She added, “Sit in the car, drive down, and don’t stop anywhere on the way.”
After I hung up, I called up my cousin in Georgia. She screamed with excitement.
“Just come over. It’s safer here. We’ll stay home and be sure to not expose you to anything.”
My brain ran all the possible scenarios on why the trip might not be the best idea. I had some writing deadlines and homework due in Ayurveda school.
My cousin said, “I am setting up an office space for you. Nobody will disturb you. Just come over.”
I am not an impulsive person by any stretch of imagination. But my husband is. Bless his heart. He knew how much this trip would mean to him, me, and our family. How much we all needed it.
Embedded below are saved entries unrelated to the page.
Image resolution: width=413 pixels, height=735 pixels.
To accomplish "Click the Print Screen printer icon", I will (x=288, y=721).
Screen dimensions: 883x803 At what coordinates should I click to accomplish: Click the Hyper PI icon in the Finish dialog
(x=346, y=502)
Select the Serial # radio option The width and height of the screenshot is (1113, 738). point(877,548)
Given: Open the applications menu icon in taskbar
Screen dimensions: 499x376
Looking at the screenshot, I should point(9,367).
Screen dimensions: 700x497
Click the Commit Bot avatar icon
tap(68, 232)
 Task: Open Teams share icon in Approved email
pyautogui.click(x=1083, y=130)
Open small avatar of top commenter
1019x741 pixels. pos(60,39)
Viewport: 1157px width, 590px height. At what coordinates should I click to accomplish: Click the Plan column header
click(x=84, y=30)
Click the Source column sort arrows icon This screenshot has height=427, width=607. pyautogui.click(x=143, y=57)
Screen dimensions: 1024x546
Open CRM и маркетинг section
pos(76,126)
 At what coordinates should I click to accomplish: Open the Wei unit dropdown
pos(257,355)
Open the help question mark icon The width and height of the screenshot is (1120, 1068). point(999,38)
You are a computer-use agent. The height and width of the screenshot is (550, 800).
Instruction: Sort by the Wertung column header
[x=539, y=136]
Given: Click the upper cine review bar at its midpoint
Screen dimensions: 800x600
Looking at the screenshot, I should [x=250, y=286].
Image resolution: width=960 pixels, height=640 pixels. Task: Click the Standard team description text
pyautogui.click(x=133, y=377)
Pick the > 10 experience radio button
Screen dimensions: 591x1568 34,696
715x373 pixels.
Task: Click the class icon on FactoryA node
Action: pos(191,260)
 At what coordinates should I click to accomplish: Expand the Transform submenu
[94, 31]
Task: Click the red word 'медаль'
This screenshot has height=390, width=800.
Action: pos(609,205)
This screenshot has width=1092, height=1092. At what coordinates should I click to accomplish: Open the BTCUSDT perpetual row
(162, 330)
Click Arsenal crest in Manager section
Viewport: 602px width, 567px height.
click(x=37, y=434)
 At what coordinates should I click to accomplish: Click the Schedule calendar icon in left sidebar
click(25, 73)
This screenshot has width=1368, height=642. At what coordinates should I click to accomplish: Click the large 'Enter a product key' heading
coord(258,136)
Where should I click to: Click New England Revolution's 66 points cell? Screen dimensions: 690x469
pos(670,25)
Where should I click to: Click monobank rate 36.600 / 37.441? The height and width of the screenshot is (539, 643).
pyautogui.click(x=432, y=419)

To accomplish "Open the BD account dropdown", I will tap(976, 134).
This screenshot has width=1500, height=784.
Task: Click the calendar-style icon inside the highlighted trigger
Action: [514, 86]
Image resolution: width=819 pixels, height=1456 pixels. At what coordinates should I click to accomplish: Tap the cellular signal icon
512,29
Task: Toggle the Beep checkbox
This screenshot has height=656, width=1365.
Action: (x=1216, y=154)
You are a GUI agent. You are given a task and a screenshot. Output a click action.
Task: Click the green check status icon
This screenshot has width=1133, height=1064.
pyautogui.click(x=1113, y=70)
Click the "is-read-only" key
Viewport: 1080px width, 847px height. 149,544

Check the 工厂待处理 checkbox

On a whim, he confirmed that we’d be there. Vaxxed, boosted and tested, we packed up and drove out, seeking greener pastures and warmer temperatures down south.
We reached Georgia on my mom’s birthday and opened a bottle of champagne in her honor. We all huddled up together at home—no sight-seeing or local tourism. Family time. Family stories. Rest. Hugs. Cooking. Rejuvenation. Eating. And a whole lot of love. The men watched sports and talked about cryptocurrency. One of my brothers-in-law and I discussed books. The kids lit up the place with their humor. One of my nephews cooked us hearty, healthy, and delicious brunches every day. We picked veggies and herbs from my cousin’s kitchen garden. We danced. A few of us practiced yoga together. I obviously talked about Ayurveda. It helped that it rained a lot while we were there. There is something so centering about rain during winter. Makes you want to sip masala chai or coffee and sit together and play board games.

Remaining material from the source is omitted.